Render the material below as a JSON array of strings, with each line as its own string and blank lines omitted.

_Data_.

_____

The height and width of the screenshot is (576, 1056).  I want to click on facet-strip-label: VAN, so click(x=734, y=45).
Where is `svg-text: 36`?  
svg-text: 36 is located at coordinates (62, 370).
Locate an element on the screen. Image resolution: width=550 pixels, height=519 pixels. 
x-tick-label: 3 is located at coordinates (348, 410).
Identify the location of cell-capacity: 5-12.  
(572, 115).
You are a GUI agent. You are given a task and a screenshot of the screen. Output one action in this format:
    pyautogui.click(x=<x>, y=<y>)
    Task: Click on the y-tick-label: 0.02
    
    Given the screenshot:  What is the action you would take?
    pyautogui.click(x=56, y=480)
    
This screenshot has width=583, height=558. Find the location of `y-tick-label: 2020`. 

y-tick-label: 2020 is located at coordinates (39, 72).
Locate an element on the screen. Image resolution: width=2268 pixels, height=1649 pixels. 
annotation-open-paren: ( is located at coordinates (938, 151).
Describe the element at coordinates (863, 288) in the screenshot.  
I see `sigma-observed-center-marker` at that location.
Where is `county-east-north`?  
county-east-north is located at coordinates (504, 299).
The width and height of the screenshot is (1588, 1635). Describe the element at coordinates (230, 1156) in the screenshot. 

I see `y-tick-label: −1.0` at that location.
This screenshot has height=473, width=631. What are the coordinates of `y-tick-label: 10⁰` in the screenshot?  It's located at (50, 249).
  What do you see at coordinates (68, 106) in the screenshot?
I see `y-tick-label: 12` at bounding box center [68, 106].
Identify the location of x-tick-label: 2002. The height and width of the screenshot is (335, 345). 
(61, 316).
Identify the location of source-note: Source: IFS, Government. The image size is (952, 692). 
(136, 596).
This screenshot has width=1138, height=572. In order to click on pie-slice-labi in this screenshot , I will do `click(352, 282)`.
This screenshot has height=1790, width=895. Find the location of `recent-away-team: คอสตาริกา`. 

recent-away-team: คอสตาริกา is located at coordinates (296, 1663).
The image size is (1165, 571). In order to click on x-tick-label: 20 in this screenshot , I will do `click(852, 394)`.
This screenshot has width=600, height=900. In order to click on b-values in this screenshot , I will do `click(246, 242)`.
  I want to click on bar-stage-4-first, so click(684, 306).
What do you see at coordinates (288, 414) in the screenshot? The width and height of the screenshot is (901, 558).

_____

_Answer to this exercise_.
[
  "The height and width of the screenshot is (576, 1056).  I want to click on facet-strip-label: VAN, so click(x=734, y=45).",
  "Where is `svg-text: 36`?  ",
  "svg-text: 36 is located at coordinates (62, 370).",
  "Locate an element on the screen. Image resolution: width=550 pixels, height=519 pixels. ",
  "x-tick-label: 3 is located at coordinates (348, 410).",
  "Identify the location of cell-capacity: 5-12.  ",
  "(572, 115).",
  "You are a GUI agent. You are given a task and a screenshot of the screen. Output one action in this format:",
  "    pyautogui.click(x=<x>, y=<y>)",
  "    Task: Click on the y-tick-label: 0.02",
  "    Given the screenshot:  What is the action you would take?",
  "    pyautogui.click(x=56, y=480)",
  "This screenshot has width=583, height=558. Find the location of `y-tick-label: 2020`. ",
  "y-tick-label: 2020 is located at coordinates (39, 72).",
  "Locate an element on the screen. Image resolution: width=2268 pixels, height=1649 pixels. ",
  "annotation-open-paren: ( is located at coordinates (938, 151).",
  "Describe the element at coordinates (863, 288) in the screenshot.  ",
  "I see `sigma-observed-center-marker` at that location.",
  "Where is `county-east-north`?  ",
  "county-east-north is located at coordinates (504, 299).",
  "The width and height of the screenshot is (1588, 1635). Describe the element at coordinates (230, 1156) in the screenshot. ",
  "I see `y-tick-label: −1.0` at that location.",
  "This screenshot has height=473, width=631. What are the coordinates of `y-tick-label: 10⁰` in the screenshot?  It's located at (50, 249).",
  "  What do you see at coordinates (68, 106) in the screenshot?",
  "I see `y-tick-label: 12` at bounding box center [68, 106].",
  "Identify the location of x-tick-label: 2002. The height and width of the screenshot is (335, 345). ",
  "(61, 316).",
  "Identify the location of source-note: Source: IFS, Government. The image size is (952, 692). ",
  "(136, 596).",
  "This screenshot has width=1138, height=572. In order to click on pie-slice-labi in this screenshot , I will do `click(352, 282)`.",
  "This screenshot has height=1790, width=895. Find the location of `recent-away-team: คอสตาริกา`. ",
  "recent-away-team: คอสตาริกา is located at coordinates (296, 1663).",
  "The image size is (1165, 571). In order to click on x-tick-label: 20 in this screenshot , I will do `click(852, 394)`.",
  "This screenshot has width=600, height=900. In order to click on b-values in this screenshot , I will do `click(246, 242)`.",
  "  I want to click on bar-stage-4-first, so click(684, 306).",
  "What do you see at coordinates (288, 414) in the screenshot? The width and height of the screenshot is (901, 558)."
]